TASK PROMPT:
Could you give the listing again exactly, without its pictures?

RECORDS FOR THIS TASK:
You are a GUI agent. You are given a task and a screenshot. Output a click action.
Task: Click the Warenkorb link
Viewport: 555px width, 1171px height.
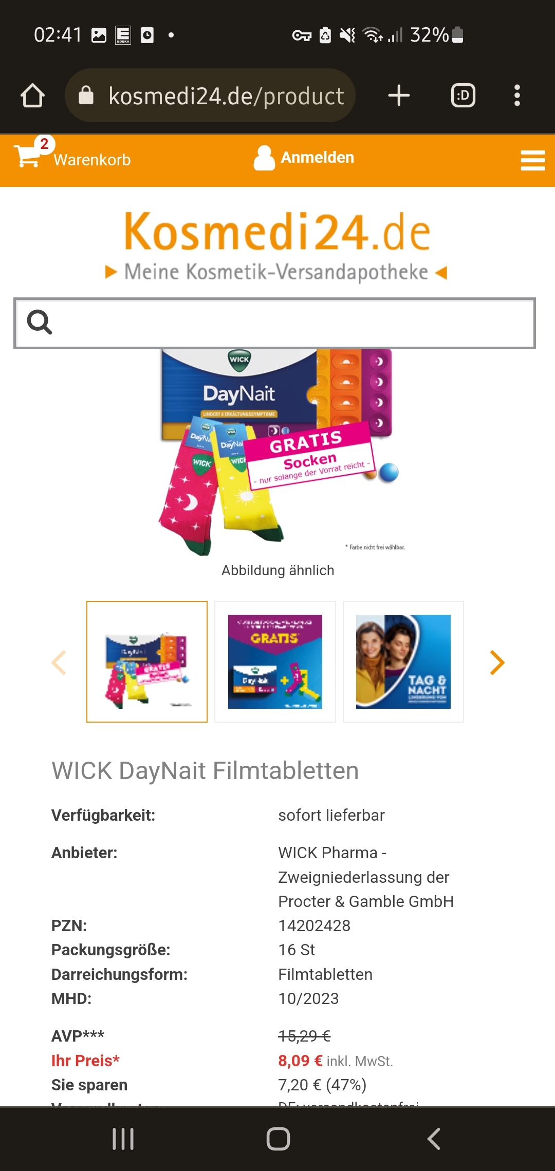[92, 160]
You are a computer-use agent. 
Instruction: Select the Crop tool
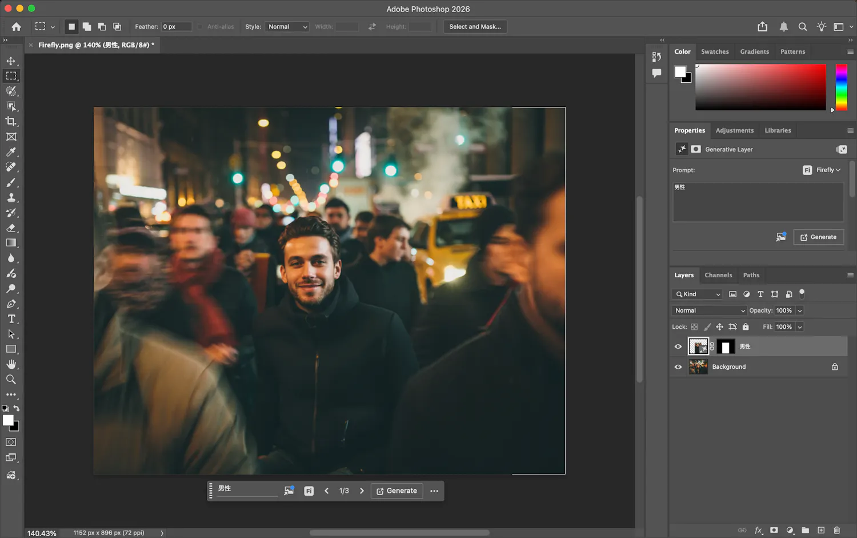click(x=11, y=121)
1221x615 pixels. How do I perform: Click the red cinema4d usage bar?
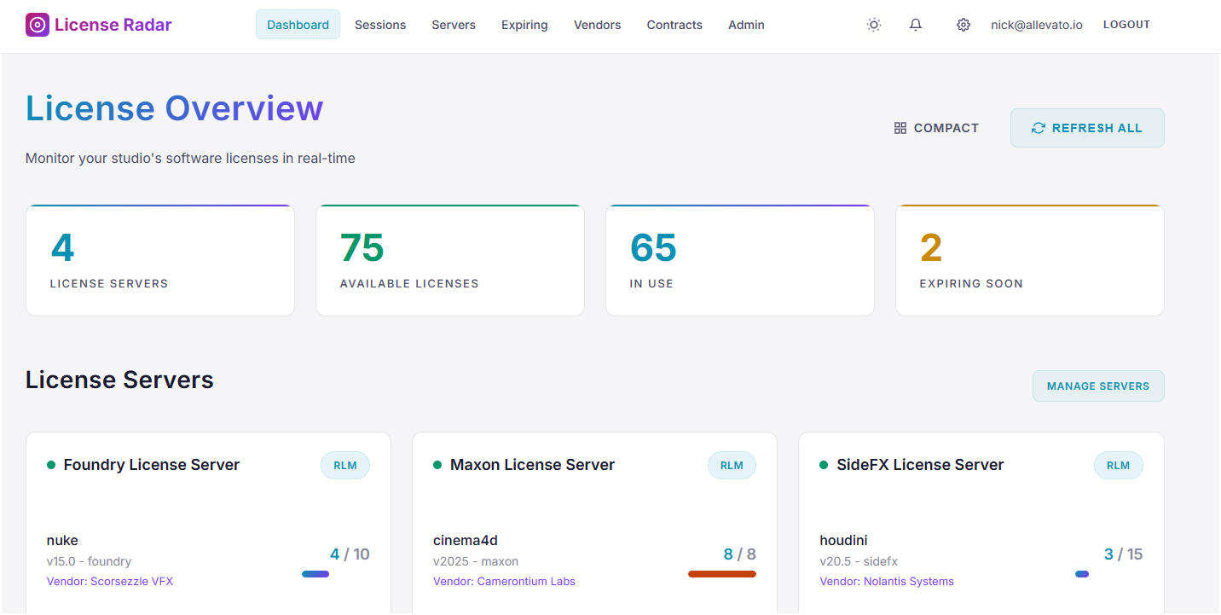click(x=721, y=574)
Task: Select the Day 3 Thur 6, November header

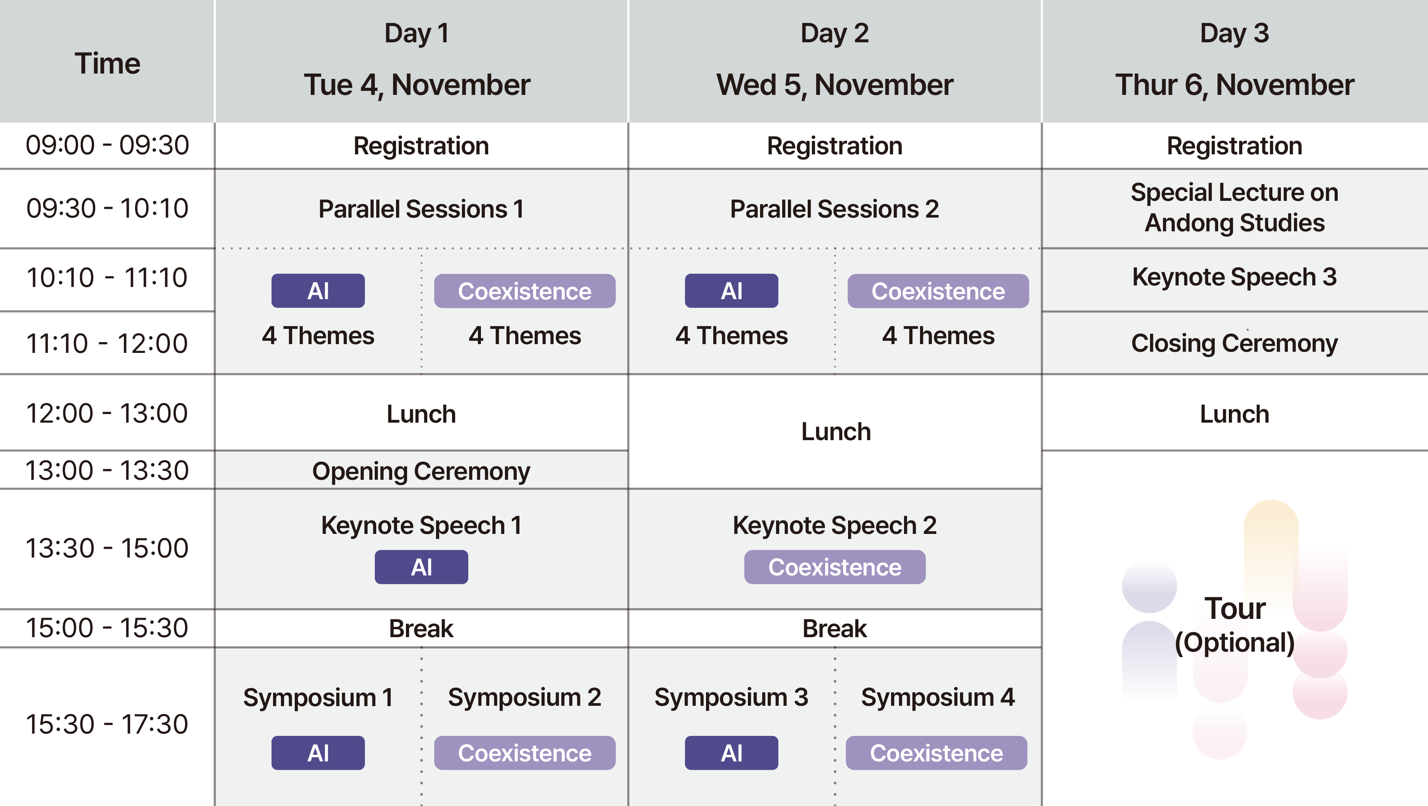Action: coord(1234,60)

SOLVED PROBLEM:
You are a GUI agent. You are given a task and a screenshot. Output a click action.
Task: Click the Warenkorb link
Viewport: 555px width, 1171px height.
[92, 160]
You are a computer-use agent. 
Instruction: Select the Crop tool
click(x=11, y=121)
1221x615 pixels. How do I perform: Click the red cinema4d usage bar?
click(x=721, y=574)
Task: Select the Day 3 Thur 6, November header

Action: coord(1234,60)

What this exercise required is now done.